The assignment of Kex2 to a different class of TGN proteins than Vps10 was not obvious because, for many years, Kex2 has been assumed to recycle from PVE compartments. As evidence for that view, when mutations were used to block PVE-to-Golgi recycling, Kex2 accumulated in PVE compartments and the vacuole (Wilcox et al., 1992; Voos and Stevens, 1998). But those results are potentially misleading because if Kex2 visits PVE compartments only occasionally, a block in recycling will still trap most of the Kex2 molecules in PVE compartments. Unlike Vps10, Kex2 has no known function in PVE compartments and is present at very low concentrations in PVE compartments, suggesting that the main pathway for Kex2 localization might be recycling within the TGN (Papanikou et al., 2015; Day et al., 2018). Similar arguments hold for Ste13, a TGN protein that acts after Kex2 (Fuller et al., 1988). Ste13 has also been assumed to recycle from PVE compartments, and the signals and mechanisms for retrieving Ste13 from PVE compartments have been studied (Voos and Stevens, 1998; Nothwehr et al., 2000; Harrison et al., 2014; Ma and Burd, 2020). Yet our analysis classifies Ste13 together with Kex2 as an AP-1/Ent5–dependent TGN protein. An elegant pair of earlier reports showed that the transit of Ste13 to PVE compartments is slow, with a half-time of ∼60 min, and that a fast-acting AP-1–dependent process keeps Ste13 in the TGN (Bryant and Stevens, 1997; Foote and Nothwehr, 2006). In our view, proteins such as Kex2 and Ste13 normally recycle within the TGN by an AP-1/Ent5–dependent pathway, but they sometimes escape to PVE compartments, where a salvage pathway returns them to the TGN.
More generally, salvage pathways probably play an important role at the Golgi. Transmembrane Golgi proteins recycle on a time scale of minutes, so occasional missorting in the absence of a corrective mechanism would quickly deplete those proteins from their normal locations. The efficient endocytosis of TGN proteins in cells lacking AP-1/Ent5 may reflect the action of a salvage pathway that operates in wild-type cells to retrieve missorted TGN proteins from the plasma membrane.
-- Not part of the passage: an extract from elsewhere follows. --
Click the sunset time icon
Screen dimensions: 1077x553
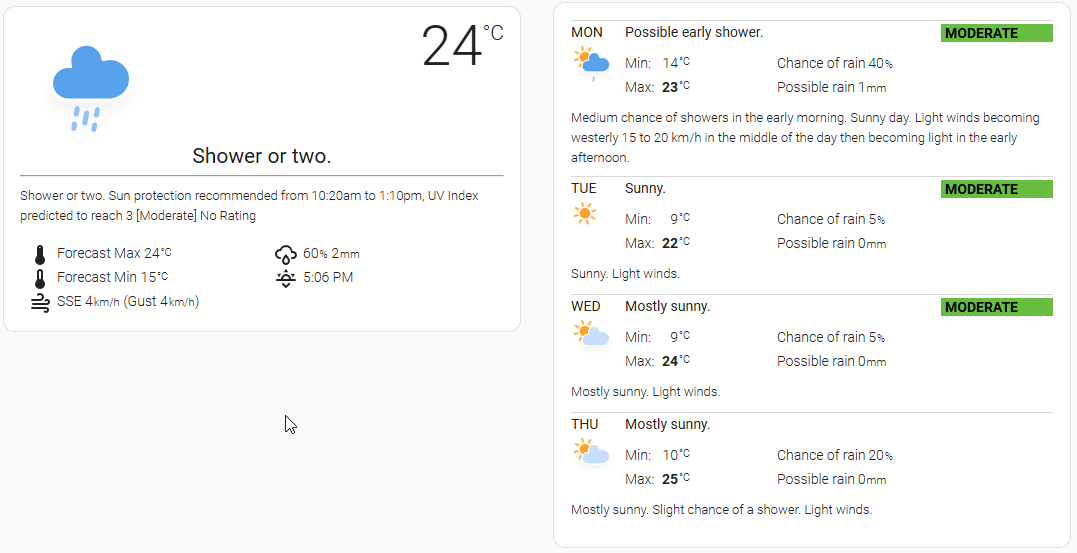286,278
The hypothesis that COPI recycles early Golgi proteins while AP-1/Ent5 recycles many TGN proteins does not account for Sys1, which has an intermediate kinetic signature (Ishii et al., 2016; Kurokawa et al., 2019; Tojima et al., 2019). We verified that Sys1 arrives and departs earlier than Drs2 and other TGN proteins (Fig. 9 B). Remarkably, in cells lacking AP-1/Ent5, CK-666 caused extensive redistribution of Sys1 out of Golgi structures. Similar results were observed for additional proteins with intermediate kinetic signatures (Fig. 9 B). We infer that AP-1/Ent5 participates in the recycling of two classes of Golgi proteins by two kinetically distinct pathways.
A simple explanation would be that one class of Golgi proteins is recycled by AP-1 and the other by Ent5, but for most of the Golgi proteins tested, CK-666 had little effect in cells singly lacking either AP-1 or Ent5. AP-1 and Ent5 are at least partially independent in their actions (Costaguta et al., 2006; Čopič et al., 2007), and Ent5 departs from the TGN sooner than AP-1, implying that AP-1 and Ent5 are not merely components of the same carriers. We suggest that either AP-1 or Ent5 or the AP-1/Ent5 pair can recycle transmembrane TGN proteins plus an intermediate class of transmembrane Golgi proteins.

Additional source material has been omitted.